Нам удалось вовремя пробраться к боковому выходу, и родители всю жизнь были уверены, что они являлись первыми белыми нью-йоркцами, кто “открыл” Гарлем в конце 1940-х.
В словаре моей любимой Мейбл мама была Мадам, я – Деткой, а Алекс – Хозяином. Он и в самом деле был хозяином дома – мама была неспособна вызвать плотника или сантехника, нанять уборщицу или проверить мои уроки. Поэтому Алекс с тем же холодным апломбом, с которым проверял мой дневник, назначал нам приемы у врачей или запрещал мне возвращаться слишком поздно, брался за дыры в крыше, потрескавшуюся штукатурку или протекающие трубы. Он стал настоящим домохозяином до того, как это вошло в моду, и брал на себя все обязанности, на которые маме не хватало душевных сил или терпения. Он не оставил их и тогда, когда стал председателем в Condé Nast, продолжая заниматься живописью, скульптурой и фотографией. Он явно наслаждался тем, что одновременно является маминым героем и рабом. О своих добродетелях он говорил с неизменной гордостью и хвастался, что “ни разу, ни разу в жизни” даже не взглянул на другую женщину, хотя его коллеги и находили подобные высказывания безвкусными. (“Что за чудачество, хвастаться, что никогда не желал другой! – возмутился как-то в 1960-х редактор французского Vogue, когда преданность Алекса маме стала своего рода легендой. – В этом есть что-то вульгарное!”)

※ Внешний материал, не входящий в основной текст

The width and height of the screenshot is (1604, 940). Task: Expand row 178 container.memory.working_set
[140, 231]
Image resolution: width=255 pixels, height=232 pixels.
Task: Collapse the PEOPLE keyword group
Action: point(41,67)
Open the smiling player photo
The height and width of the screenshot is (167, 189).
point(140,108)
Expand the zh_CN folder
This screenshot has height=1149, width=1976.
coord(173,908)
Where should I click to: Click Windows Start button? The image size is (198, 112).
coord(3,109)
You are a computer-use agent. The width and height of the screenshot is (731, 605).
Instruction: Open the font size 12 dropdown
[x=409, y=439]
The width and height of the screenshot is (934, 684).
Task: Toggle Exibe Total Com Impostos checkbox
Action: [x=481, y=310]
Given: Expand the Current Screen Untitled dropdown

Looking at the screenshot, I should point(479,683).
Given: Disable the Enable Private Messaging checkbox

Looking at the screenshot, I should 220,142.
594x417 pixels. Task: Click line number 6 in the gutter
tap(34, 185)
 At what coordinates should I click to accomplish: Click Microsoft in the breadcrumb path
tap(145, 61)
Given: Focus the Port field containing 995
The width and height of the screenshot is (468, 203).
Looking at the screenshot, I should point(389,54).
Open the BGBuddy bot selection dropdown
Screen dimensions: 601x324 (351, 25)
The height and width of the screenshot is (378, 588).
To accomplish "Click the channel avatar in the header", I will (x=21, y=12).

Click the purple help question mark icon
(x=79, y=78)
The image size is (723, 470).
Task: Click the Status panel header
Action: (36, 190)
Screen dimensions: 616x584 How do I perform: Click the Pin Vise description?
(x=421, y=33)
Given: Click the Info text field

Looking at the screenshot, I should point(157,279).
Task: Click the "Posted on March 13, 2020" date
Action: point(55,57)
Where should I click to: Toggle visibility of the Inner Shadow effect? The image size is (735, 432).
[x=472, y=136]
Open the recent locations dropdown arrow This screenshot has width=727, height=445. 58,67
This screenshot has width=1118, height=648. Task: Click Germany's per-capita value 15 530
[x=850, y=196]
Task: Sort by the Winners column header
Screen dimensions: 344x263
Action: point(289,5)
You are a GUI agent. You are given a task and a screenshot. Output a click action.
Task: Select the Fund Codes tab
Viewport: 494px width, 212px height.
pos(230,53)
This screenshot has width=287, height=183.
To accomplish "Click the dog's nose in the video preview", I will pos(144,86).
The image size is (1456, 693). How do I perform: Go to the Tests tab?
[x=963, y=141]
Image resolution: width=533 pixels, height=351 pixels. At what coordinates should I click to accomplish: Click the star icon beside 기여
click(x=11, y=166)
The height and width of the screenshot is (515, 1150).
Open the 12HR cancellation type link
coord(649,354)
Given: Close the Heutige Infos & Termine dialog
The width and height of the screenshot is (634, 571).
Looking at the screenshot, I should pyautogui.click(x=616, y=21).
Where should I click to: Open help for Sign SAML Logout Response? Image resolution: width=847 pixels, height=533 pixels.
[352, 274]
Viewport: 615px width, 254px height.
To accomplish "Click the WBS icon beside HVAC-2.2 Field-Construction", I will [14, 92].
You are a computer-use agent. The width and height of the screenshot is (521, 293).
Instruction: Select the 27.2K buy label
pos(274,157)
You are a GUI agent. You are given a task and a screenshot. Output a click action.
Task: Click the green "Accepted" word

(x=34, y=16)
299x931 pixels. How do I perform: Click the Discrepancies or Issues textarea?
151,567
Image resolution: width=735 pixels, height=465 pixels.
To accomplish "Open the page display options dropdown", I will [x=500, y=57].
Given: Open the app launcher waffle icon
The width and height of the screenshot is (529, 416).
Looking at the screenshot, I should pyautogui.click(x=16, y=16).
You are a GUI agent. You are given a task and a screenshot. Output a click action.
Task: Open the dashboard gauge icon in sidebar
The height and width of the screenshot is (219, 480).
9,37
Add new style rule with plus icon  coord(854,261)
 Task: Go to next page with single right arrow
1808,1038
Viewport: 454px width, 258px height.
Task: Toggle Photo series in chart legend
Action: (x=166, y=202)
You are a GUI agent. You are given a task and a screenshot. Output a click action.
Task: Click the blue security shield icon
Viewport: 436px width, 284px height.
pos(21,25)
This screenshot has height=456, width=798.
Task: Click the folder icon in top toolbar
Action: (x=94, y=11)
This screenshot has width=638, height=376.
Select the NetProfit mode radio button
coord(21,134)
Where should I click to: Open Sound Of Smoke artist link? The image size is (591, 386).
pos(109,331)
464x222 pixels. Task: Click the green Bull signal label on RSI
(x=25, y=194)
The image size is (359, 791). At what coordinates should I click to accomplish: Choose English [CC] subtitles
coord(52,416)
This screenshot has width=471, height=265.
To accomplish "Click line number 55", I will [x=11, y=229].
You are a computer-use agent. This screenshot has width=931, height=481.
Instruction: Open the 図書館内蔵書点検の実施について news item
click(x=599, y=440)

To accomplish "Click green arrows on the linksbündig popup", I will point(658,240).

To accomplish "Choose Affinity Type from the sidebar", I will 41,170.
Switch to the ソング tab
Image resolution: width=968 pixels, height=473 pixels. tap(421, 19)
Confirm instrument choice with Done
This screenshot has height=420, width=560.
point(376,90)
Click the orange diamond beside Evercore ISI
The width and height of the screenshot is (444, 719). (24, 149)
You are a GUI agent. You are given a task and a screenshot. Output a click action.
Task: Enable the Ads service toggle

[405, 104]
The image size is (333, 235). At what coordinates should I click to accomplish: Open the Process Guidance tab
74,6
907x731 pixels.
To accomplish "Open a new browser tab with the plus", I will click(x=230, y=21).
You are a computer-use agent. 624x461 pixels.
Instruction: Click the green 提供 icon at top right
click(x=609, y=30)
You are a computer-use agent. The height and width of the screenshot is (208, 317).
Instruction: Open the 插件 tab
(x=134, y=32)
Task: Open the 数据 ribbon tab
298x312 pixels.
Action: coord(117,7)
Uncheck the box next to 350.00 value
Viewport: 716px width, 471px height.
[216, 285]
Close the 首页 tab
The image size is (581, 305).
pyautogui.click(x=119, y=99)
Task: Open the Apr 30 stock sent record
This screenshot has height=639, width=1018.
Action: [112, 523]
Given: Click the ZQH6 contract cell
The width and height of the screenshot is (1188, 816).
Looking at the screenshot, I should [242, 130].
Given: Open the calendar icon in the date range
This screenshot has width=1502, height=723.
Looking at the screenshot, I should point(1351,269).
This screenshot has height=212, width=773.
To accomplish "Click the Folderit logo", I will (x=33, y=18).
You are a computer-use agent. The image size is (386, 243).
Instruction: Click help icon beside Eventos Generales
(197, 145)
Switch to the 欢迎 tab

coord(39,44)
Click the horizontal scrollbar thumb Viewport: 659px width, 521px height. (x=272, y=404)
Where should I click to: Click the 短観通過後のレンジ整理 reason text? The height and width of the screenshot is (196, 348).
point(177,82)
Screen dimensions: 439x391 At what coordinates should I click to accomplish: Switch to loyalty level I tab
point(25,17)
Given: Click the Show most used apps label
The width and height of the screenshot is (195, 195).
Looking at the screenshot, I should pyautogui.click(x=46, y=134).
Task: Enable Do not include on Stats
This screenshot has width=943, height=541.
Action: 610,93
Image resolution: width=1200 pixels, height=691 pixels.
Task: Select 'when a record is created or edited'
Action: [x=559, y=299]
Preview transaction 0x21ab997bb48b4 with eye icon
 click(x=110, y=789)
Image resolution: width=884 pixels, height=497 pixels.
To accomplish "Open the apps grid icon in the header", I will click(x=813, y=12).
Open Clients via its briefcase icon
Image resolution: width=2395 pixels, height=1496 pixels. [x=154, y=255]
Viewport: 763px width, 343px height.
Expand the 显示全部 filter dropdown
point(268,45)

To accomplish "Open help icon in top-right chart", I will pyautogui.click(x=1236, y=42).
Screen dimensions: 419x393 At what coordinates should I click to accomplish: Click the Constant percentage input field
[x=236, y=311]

Одним из достижений Алекса было то, что после ухода Мэтью Мозеса он сумел найти помощников, которые были бы так же надежны, как Мейбл, и при этом могли бы противостоять ее величию. Первым на замену Мэтью пришел Жан, сдержанный француз из Бретани – совершенно загадочная личность. Он появился у нас в 1951 году, когда семья Елены Шуваловой наконец-то освободила комнаты на четвертом этаже, которые снимала у нас со дня нашего переезда на Семидесятую улицу. Жан жил в одной из маленьких спален на четвертом этаже, и там царил монастырский порядок. В свой единственный выходной, воскресенье, он уходил на полтора часа (мы предполагали, что он ходит к мессе), а остаток дня проводил у себя в комнате. Единственными звуками, которые оттуда доносились, было легкое шуршание, как будто он заворачивает в салфетки сотни крохотных коробочек или быстро перелистывает тончайшие страницы. Он был очень начитанным человеком, и в любой ситуации цитировал Библию – зачастую для того, чтобы выразить неодобрение беспорядком в моей комнате. Мои друзья по колледжу, приезжая в гости, редко соблюдали чистоту. В этих случаях Жан застывал на пороге моей комнаты, с ужасом обозревал царящий в ней хаос и, воздев руки к небу, восклицал: “Содом и Гоморра!”